In Boyce v. Fisk (1895) 110 Cal. 107 [42 P. 473], the court discusses the lack of a usury law in force and effect at that time. It was held that where the parties agree by contract in writing to payment of any rate of interest, it must be allowed according to the terms of the agreement, and even though the bargain was hard and unreasonable, a court of equity would not interfere with the contract of the parties for the reason that courts of equity are as much bound by the laws of the land as courts of law. (Pp. 112, 116.) (See McNamara v. Oakland etc. Assn., 131 Cal. 336 [63 P. 670], and Long v. Newman, 10 Cal. App. 430 [102 P. 534].)
Thus, we must come to the conclusion that article XX, section 22, of the California Constitution covers the law of the land and that Deering's General Laws, Act 3757, is not applicable, even though we believe the total interest charged is unconscionable.
 At the time of maturity of the note on December 15, 1962, the balance including all interest to that date was $22,500. On June 28, 1963, the amount of the judgment was fixed at $22,500 plus costs and attorneys' fees. In plaintiff's appeal from the judgment for the first time it claims that it is entitled to interest after maturity of the note to the date of judgment at the same interest rate agreed upon in the note. This matter was not presented to the trial court. The plaintiff asked for no such interest in its complaint. The stipulation for submission of cause upon the agreed statement of facts between plaintiff and defendants makes no mention whatsoever of any interest due after maturity of the note to the date of judgment. This issue was not submitted to the trial court and in its findings and judgment prepared on the [236 Cal. App. 2d 904] stationery of the plaintiff no mention is made of any interest after maturity of the note.
It is generally understood, however, that under Civil Code section 3289 the plaintiff would have been entitled to interest after maturity to the date of judgment. (See Casey v. Gibbons, 136 Cal. 368 [68 P. 1032]; Ansco Constr. Co. v. Ocean View Estates, Inc., 169 Cal. App. 2d 235 [337 P.2d 146].) However, the record discloses that in this case no request for such relief was made before the trial court.
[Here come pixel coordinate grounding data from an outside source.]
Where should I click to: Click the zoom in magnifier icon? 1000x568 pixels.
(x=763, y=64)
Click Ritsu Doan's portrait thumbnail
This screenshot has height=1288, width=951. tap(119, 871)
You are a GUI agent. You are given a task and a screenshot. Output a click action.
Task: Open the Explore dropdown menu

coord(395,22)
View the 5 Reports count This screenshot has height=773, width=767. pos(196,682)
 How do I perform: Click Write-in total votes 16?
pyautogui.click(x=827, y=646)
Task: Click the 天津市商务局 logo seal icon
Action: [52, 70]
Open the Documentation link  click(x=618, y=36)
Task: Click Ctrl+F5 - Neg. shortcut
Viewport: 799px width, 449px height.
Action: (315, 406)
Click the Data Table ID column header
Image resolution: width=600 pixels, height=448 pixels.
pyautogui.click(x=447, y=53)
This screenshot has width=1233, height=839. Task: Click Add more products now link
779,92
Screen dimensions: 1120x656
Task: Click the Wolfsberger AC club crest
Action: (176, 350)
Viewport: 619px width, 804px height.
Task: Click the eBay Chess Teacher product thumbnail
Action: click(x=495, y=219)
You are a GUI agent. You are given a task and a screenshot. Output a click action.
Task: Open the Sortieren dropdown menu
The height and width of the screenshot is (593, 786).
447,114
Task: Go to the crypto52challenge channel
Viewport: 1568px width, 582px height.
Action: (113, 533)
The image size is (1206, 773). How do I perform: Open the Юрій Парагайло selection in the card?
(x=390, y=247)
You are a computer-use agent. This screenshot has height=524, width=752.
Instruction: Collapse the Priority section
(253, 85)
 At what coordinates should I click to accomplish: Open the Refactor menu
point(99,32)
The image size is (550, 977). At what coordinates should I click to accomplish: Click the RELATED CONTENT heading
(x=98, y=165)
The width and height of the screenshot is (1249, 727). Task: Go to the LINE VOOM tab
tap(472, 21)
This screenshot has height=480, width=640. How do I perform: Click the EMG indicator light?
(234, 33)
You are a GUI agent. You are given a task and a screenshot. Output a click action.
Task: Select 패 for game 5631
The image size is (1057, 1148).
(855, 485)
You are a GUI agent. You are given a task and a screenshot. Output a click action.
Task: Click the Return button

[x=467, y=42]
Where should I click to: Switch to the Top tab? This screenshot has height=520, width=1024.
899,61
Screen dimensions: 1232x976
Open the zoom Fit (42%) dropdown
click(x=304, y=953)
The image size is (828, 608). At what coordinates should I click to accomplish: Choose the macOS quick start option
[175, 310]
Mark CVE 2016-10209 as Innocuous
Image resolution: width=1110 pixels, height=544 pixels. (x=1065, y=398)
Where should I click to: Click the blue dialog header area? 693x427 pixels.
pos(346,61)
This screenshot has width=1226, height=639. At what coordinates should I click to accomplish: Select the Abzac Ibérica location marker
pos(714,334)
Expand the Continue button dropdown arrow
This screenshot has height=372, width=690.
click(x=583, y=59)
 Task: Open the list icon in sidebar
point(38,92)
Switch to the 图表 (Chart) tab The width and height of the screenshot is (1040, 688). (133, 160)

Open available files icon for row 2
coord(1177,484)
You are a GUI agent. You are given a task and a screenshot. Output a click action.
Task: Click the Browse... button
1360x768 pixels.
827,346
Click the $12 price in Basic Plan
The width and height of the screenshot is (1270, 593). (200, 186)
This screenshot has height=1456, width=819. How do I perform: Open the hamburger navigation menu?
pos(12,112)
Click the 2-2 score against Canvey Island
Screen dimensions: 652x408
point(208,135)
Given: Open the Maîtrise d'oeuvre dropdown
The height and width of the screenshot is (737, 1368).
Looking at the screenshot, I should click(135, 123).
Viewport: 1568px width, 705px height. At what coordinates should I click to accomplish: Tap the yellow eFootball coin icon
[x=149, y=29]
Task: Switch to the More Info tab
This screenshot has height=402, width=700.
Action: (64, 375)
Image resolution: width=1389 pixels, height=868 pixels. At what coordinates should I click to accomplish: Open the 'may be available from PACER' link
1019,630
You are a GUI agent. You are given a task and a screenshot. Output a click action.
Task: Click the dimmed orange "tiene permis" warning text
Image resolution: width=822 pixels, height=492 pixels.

In Dimmick v. Dimmick, 58 Cal. 2d 417, 422-423 [24 Cal. Rptr. 856, 374 P.2d 824], the court said: "It is settled that points not raised in the trial court will not be considered on appeal. [Citations.] This rule precludes a party from asserting on appeal claims to relief not asserted in the trial court. [Citations.]
"* * *
"As stated in Buck v. Canty, 162 Cal. 226, 238 [121 P. 924], 'The case comes within the familiar rule that a judgment will not be reversed on appeal because of the failure of the lower court to give relief not embraced in the pleadings and which it was not asked to give, that is, in effect, for an error which the trial court did not make.' " (See also Pack v. Vartanian, 232 Cal. App. 2d 466, 474 [42 Cal. Rptr. 729].)
The judgment is affirmed.
Brown (Gerald), P. J., and Coughlin, J., concurred.
FN *. Assigned by the Chairman of the Judicial Council.